July 3, 2006
ABILENE, Texas -- James Burton Coffman died on Friday, June 30, at age 101. A native of Taylor County, he has been described by some as one of the most influential figures among Churches of Christ in the 20th century. He was a prolific author, preacher, teacher and leader.
He was born May 24, 1905, in Taylor County to pioneer West Texans "so far out in the country it took two days to go to town and back."
Coffman graduated from Abilene High School and enrolled in Abilene Christian College (now University), graduating in 1927 with a B.A. in history and music. He was baptized during the Abilene Christian Lectureship in 1923. In 1971 he was named the university's Outstanding Alumnus of the Year.
After graduating from ACU, Coffman served as a high school principal for two years in Callahan County, then taught history and English at Abilene High School.
Coffman preached his first sermon at the College Church in Abilene, now University Church of Christ.

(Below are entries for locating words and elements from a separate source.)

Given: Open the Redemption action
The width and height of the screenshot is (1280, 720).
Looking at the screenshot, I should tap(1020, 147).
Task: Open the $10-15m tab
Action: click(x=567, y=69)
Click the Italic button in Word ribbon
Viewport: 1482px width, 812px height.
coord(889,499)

In 1930 he was offered a position as associate minister and song leader in Wichita Falls, the beginning of his career as minister. He married Thelma "Sissy" Bradford, a native of Arlington, in 1931.
Coffman preached for congregations in Wichita Falls; Lawton, Okla.; Sherman; Houston; Washington, D.C.; and New York City. The Coffmans served two congregations a total of 30 years, Central Church of Christ in Houston and Manhattan Church of Christ in New York City.
While in Houston, he helped raise the funds to build a facility for the Central Church of Christ on Montrose Boulevard. As minister of the Manhattan Church of Christ in New York City, he helped raise $2 million to build that congregation's home at East 80th Street and Madison Avenue. It was the first building constructed specifically for a Church of Christ in New York County.
Noting the relevance of the construction of the Manhattan church, Coffman said, "For 100 years, Churches of Christ in (New York City) have worshipped in converted residences, lodge halls, mortuaries, theaters and other make-shift facilities. A hundred years is long enough to prove that success cannot be attained by such means."
Along with being ACU's Outstanding Alumnus in 1971, his honors and accomplishments include receiving honorary doctorates from ACU, Pepperdine University and Magic Valley Christian College in Albion, Idaho.
Coffman spent a year as vice president of Harding College in Searcy, Ark., where he was offered tenure, but he refused the offer to serve Churches of Christ in congregational capacities.
While in Washington, he was offered the opportunity to serve as guest chaplain for the U.S. Armed Forces in Japan and Korea and served 90 days, holding Gospel meetings throughout both countries.
In 1952 he initiated a crusade to increase the number of U.S. Air Force chaplains with Church of Christ backgrounds. At that point, only one Air Force chaplain was affiliated with the Church of Christ.
Coffman conducted hundreds of gospel meetings throughout the U.S. and, at one count, baptized more than 3,000 souls.
In 1992, Dr. John C. Stevens, chancellor emeritus at ACU, said, "One thing is certain: Burton Coffman can look back over a lifetime of work as a preacher, teacher, personal worker, scholar, author, friend to humanity and, above all, as a servant in the kingdom of God and be thankful that he has been able to make a difference in the lives of so many people."
Retiring in 1971, he returned to Houston. One of his most notable accomplishments was writing a 37-volume commentary of the entire Bible, verse by verse, which was finished in 1992. This commentary is published by ACU Press and is being sold all over the world.
Coffman and his first wife received the prestigious Christian Service Award from ACU in 1987. He also was honored with the Burton Coffman Chair of Biblical Research at ACU. The chair provides support for the academic disciplines in the College of Biblical Studies, supplementing subjects with biblical research activities.
His wife of 64 years, Thelma "Sissy" Bradford; his parents; three brothers; and a sister preceded Coffman in death.
He is survived by his second wife, June Bristow Coffman; three daughters, Cynthia Shry, Mary Glenn Kochendefer and her husband, Wayne, and Nancy Willis and her husband Corky; eight grandchildren; six great-grandchildren and many nieces and nephews.